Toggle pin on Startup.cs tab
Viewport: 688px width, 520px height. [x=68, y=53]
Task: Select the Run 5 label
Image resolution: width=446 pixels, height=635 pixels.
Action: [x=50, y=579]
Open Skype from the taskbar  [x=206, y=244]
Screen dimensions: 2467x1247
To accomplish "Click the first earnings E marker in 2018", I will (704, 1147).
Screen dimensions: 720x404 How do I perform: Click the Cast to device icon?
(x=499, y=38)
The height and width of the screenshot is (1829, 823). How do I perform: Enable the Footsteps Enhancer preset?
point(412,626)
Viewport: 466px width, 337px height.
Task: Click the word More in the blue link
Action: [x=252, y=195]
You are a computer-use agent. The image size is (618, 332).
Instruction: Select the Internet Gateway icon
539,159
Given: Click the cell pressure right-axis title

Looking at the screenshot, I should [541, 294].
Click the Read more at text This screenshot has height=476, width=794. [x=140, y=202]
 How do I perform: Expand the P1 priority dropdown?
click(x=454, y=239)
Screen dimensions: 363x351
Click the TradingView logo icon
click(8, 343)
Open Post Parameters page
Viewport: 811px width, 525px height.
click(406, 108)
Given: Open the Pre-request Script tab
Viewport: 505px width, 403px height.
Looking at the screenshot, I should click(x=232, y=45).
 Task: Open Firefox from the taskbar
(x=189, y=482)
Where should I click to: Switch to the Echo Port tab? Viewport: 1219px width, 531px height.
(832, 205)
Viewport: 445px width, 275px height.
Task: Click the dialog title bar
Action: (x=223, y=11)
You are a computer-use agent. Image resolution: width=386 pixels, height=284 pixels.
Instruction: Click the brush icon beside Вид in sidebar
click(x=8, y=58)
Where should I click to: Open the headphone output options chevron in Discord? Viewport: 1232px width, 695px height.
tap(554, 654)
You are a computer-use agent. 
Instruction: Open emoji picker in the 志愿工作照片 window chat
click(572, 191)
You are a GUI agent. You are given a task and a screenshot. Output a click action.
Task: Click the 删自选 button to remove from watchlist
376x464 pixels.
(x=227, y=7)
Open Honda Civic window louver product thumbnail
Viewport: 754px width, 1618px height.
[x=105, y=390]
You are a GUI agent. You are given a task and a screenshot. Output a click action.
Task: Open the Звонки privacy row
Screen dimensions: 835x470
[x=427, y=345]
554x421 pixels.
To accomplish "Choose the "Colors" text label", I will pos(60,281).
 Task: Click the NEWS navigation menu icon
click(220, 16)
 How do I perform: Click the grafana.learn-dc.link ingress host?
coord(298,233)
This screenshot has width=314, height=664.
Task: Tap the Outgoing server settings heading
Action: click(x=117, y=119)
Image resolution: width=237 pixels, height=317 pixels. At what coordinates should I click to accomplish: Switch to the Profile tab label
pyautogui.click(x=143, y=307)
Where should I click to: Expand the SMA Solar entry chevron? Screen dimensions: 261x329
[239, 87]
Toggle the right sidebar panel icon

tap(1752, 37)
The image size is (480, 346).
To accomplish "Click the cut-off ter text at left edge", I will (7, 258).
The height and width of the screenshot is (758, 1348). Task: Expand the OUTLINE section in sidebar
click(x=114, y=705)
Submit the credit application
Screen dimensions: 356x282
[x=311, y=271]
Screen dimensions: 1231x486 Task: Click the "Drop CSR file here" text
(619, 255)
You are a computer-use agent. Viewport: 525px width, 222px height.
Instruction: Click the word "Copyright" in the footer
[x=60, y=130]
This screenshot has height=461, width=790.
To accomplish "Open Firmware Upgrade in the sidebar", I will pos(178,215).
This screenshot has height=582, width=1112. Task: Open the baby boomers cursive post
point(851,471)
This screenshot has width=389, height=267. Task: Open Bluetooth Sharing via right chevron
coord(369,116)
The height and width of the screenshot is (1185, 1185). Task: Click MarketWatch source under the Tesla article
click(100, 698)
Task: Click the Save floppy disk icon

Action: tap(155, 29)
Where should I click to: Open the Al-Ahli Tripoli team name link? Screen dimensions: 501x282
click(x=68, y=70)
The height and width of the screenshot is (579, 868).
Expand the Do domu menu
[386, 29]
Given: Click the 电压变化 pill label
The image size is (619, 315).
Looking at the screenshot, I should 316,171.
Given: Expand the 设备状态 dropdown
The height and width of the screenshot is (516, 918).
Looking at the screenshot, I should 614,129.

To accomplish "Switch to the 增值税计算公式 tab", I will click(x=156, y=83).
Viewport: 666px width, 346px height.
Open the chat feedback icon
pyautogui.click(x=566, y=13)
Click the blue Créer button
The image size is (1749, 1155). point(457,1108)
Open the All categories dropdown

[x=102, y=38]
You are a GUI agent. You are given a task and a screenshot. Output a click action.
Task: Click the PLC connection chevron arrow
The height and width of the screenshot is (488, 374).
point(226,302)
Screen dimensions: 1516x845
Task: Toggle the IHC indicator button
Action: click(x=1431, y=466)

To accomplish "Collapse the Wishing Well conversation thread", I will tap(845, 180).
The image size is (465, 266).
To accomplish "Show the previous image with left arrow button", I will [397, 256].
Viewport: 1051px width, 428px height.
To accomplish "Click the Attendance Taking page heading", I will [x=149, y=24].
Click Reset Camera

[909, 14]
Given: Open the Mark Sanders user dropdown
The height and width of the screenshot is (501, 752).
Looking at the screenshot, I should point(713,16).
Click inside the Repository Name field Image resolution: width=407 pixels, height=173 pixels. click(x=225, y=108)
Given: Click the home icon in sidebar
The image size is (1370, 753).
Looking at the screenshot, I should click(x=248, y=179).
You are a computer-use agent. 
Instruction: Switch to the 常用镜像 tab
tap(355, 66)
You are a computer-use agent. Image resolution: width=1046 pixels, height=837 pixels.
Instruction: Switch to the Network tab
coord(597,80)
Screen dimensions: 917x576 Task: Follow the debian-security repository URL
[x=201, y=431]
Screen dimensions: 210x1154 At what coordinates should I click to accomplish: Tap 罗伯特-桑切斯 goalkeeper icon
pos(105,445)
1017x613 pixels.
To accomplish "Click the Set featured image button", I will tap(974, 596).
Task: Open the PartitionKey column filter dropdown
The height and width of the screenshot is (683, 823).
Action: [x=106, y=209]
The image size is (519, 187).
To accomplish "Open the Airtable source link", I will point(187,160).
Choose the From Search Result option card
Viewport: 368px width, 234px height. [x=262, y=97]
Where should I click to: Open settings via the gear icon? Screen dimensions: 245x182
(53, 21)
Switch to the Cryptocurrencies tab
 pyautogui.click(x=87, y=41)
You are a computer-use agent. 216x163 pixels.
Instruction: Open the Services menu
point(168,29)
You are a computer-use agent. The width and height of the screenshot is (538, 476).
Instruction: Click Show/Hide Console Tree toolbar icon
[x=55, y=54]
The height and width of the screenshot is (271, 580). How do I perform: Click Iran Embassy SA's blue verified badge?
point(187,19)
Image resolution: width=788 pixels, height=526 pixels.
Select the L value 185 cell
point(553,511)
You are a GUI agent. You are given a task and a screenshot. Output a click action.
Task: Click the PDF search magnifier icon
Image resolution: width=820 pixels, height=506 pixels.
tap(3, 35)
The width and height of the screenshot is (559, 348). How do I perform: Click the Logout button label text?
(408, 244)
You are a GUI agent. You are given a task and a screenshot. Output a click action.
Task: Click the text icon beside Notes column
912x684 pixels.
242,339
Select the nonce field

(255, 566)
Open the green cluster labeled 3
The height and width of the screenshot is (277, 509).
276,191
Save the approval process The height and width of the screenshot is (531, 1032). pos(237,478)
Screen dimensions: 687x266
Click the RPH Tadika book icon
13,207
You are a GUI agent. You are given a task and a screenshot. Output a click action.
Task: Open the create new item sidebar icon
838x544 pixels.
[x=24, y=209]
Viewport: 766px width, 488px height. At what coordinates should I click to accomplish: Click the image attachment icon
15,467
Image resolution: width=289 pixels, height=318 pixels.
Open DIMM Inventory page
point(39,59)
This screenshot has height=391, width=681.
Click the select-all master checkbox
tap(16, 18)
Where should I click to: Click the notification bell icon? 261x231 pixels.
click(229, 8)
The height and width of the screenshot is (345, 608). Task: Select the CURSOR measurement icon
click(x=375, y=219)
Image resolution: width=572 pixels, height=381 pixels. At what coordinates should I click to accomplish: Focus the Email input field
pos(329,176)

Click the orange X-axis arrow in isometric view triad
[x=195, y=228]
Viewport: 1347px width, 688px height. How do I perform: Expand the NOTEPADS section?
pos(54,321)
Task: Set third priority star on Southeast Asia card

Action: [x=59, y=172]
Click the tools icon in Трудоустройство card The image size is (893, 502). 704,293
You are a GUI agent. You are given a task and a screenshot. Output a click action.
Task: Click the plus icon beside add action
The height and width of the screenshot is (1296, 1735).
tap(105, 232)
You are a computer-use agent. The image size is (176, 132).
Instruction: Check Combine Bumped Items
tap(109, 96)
══════
— Requirements —
Copy the entries verbatim from the line with "You are a computer-use agent. The image size is (618, 332)." to the line with "click(x=8, y=58)", including both of those lines.

— Complete response —
You are a computer-use agent. The image size is (618, 332).
Instruction: Select the Internet Gateway icon
539,159
Given: Click the cell pressure right-axis title

Looking at the screenshot, I should [541, 294].
Click the Read more at text This screenshot has height=476, width=794. [x=140, y=202]
 How do I perform: Expand the P1 priority dropdown?
click(x=454, y=239)
Screen dimensions: 363x351
Click the TradingView logo icon
click(8, 343)
Open Post Parameters page
Viewport: 811px width, 525px height.
click(406, 108)
Given: Open the Pre-request Script tab
Viewport: 505px width, 403px height.
Looking at the screenshot, I should click(x=232, y=45).
 Task: Open Firefox from the taskbar
(x=189, y=482)
Where should I click to: Switch to the Echo Port tab? Viewport: 1219px width, 531px height.
(832, 205)
Viewport: 445px width, 275px height.
Task: Click the dialog title bar
Action: (x=223, y=11)
You are a computer-use agent. Image resolution: width=386 pixels, height=284 pixels.
Instruction: Click the brush icon beside Вид in sidebar
click(x=8, y=58)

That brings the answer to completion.